Instruction a
Format the records from the line containing "Where should I click to: Select" through the line containing "[x=849, y=516]" as a two-column CSV with the headers request and response. Give one row per record, with its text and its answer each in a quoted field and all line breaks replaced by spaces.

Category Archives: Well

Most essential if you want to dig a well: gravel pump design

The key tool for sinking a well (unless you want to climb in and dig it out) is a device called a plunscher, or a gravel pump. A punscher is a simple metal pipe, with a rubber flap (valve) at the bottom, and it will fill with sand when pulling it up quickly. This has to be done with enough speed to suck in sand, and you can add water to the well to get this done quickly (plunscher only works when submerged – at least mostly – in water). While this works well for sand and small gravel, the more efficient tool is a gravel pump – essentially a plunscher with a piston inside that will actively suck-in the sand from the bottom of the pipe. The piston will lower again under its own weight, and by repeated pulling it gravel pump will fill with sand and gravel quickly.

This is the setup, you can see the blue rope, make sure to use a good and strong rope, because the forces involved are quite substantial and sand will wear down these ropes, so better to exchange them from time to time in case you want to dig multiples wells.

First modification, a washer mounted in the middle of the rubber flap, it ensures better tightness and valve action. Some plunschers have this feature already from the supplier. Better to use some 4 mm fibre-reinforced NBR rubber.

The mounting screws are difficult to reach, so I mad an extension from a piece of wood…

The weld quality of the plunscher wasn’t all that good, but well, this is not a rocket engine, but a tool fabricated to a certain (rather moderate price tag). This price tag is also the reason why you wouldn’t directly by a gravel pump: a good gravel pump will set you back 150 EUR, whereas a plunscher can be obtained for 45~50 EUR. And, surely, it is more fun to do some modification yourself rather than buying all the expensive tools right away.

This is the modified plunscher, you can see the piston, and the cut-out.

The piston needs to have a valve action as to allow the piston to sink at moderate speed, but obtaining good vacuum when pulling the rope. I also tried to use two ropes: one for the piston, one for gravel pump case, but these ropes get entangled and there is no need for such ropes: the weight of the pump will keep it down, if you just pull with the right force and speed.

The piston needs to maintain some clearance from the wall, otherwise, it will get stuck with small stones, etc.

As a seal, I used leather from an old school bag, very firm and thick leather, and a somewhat smaller rubber disc (fairly hard NBR rubber). This worked well with no significant wear. The leather can be made such that there is almost no gap, for example, 1 mm, to ensure strong suction for fine sand. If you have coarse sand, probably you can also work with a larger gap or worn piston seal, you just need to pull the rope more often. I generally recommend to keep the gap small unless you run into some trouble with specific gravel or some particular sand or stone.

At the bottom, for the last meter, I attached a serrated, rather dangerous-looking teeth ring, to cut into the ground and loosen the sand. It worked marvelously. Generally I can recommend to keep the well flooded as much as possible by adding water all the time, then no sand will flow into the pipe if you hit a somewhat “liquid” layer. I probably kept the water level at least 50 cm above the water table.

Instruction b
Resume the article on gravel pump design at the point where it stops.

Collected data

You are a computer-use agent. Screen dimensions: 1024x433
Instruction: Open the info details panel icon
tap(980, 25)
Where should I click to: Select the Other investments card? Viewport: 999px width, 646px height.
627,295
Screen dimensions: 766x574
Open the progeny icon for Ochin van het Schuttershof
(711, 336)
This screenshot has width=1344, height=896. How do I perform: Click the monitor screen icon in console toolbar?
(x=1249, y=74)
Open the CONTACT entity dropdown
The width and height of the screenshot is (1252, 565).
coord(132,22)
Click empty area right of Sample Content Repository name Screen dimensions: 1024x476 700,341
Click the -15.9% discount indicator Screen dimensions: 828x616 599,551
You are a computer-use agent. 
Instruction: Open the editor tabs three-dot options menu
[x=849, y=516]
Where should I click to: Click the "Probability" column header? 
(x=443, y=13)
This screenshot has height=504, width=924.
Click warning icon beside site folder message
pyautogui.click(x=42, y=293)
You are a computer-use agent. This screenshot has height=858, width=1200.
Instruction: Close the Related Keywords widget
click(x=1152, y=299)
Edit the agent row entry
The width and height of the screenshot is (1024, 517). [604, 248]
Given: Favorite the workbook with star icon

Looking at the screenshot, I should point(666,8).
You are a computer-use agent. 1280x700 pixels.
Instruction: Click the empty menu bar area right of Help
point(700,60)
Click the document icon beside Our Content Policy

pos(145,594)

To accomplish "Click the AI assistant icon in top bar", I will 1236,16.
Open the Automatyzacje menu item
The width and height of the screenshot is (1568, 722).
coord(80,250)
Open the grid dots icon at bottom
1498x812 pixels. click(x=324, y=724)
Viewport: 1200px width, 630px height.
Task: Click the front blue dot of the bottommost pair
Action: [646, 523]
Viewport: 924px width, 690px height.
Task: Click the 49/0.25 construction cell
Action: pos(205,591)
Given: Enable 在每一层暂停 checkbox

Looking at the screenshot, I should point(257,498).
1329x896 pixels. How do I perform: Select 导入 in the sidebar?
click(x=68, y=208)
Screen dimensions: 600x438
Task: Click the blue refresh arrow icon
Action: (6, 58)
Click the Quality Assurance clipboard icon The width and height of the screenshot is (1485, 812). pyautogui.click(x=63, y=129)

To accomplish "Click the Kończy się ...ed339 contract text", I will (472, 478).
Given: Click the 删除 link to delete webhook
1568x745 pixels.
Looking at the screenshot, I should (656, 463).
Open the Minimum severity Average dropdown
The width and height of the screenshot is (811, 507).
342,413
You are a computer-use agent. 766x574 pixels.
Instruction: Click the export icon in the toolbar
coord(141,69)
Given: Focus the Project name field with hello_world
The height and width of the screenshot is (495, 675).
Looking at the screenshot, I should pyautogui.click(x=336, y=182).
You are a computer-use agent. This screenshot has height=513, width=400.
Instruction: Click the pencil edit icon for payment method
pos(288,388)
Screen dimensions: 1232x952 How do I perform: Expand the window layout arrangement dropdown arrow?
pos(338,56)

Task result a
request,response
"Where should I click to: Select the Other investments card? Viewport: 999px width, 646px height.","627,295"
"Screen dimensions: 766x574 Open the progeny icon for Ochin van het Schuttershof","(711, 336)"
"This screenshot has width=1344, height=896. How do I perform: Click the monitor screen icon in console toolbar?","(x=1249, y=74)"
"Open the CONTACT entity dropdown The width and height of the screenshot is (1252, 565).","coord(132,22)"
"Click empty area right of Sample Content Repository name Screen dimensions: 1024x476","700,341"
"Click the -15.9% discount indicator Screen dimensions: 828x616","599,551"
"You are a computer-use agent. Instruction: Open the editor tabs three-dot options menu","[x=849, y=516]"

Task result b
The rope needs to be mounted such that the piston cannot be pulled out completely, this needs to be adjusted properly. Sure you could also weld a guide ring or similar for the piston, but it worked out very well with the more “wobbly” piston, the vacuum is strong, and the extraction of sand was more limited by the nature of the lowest sand and clay layer, rather than by the vacuum level.

It seems it wouldn’t hurt for the gravel pump to be a bit heavier, for example, by using a longer and heavy-walled tube, but this will also require more force to lift it up. Also the piston could be a bit heaver to sink more quickly, but well, you will figure out how to operate with the tool after a little while, and a shorter gravel pump is certainly more easily handled. Just make sure to wear proper work boots, because your toe may crack if you drop the gravel pump on it. An the serrated front will bite into your foot as nicely as it bites into hard sand.

As for the diameter, it seem that the 89 mm outer diameter is well suited for a DN115 well pipe. I could imagine that with a larger gravel pump, it may be difficult to withdraw, and will be overly heavy. So unless you gain other experience, any pipe around 90 mm outer diameter will work. I would suggest to use 88.9×5.6 which is a bit heavier, rather than the 88.9×3.6 used for the punscher. But probably all will work if you handle it right.

Down from the well: all kinds of sand

Most important for a well is the nature for the water-bearing layer. Already when using the soil drill I noticed coarse sand when hitting the water layer, and it is so liquid that it can be easily washed down and has almost no turbidity. This is basically a good finding, intermediately coarse sand, with little fines.

The top layer had a few larger stone, but in the water bearing layer, the largest were maybe about 8 mm in diameter.

Interestingly enough, the was a solid but -fortunately- thin layer of sand solidified by white matter in about 3 meter depth (just about 1 cm thick layer). Maybe the river running here over my land dried up some 1000s of year ago?

To color of the sand is somewhat red, but this color doesn’t wash out. Diffing further, from about 6 meters down, gray to black sand appeared. This sand was considerably finer and pretty difficult to remove by plunsching, so I used plenty of water and many strokes of a gravel pump to remove it (I modified the plunscher to a gravel pump by adding a piston – will be described in another post).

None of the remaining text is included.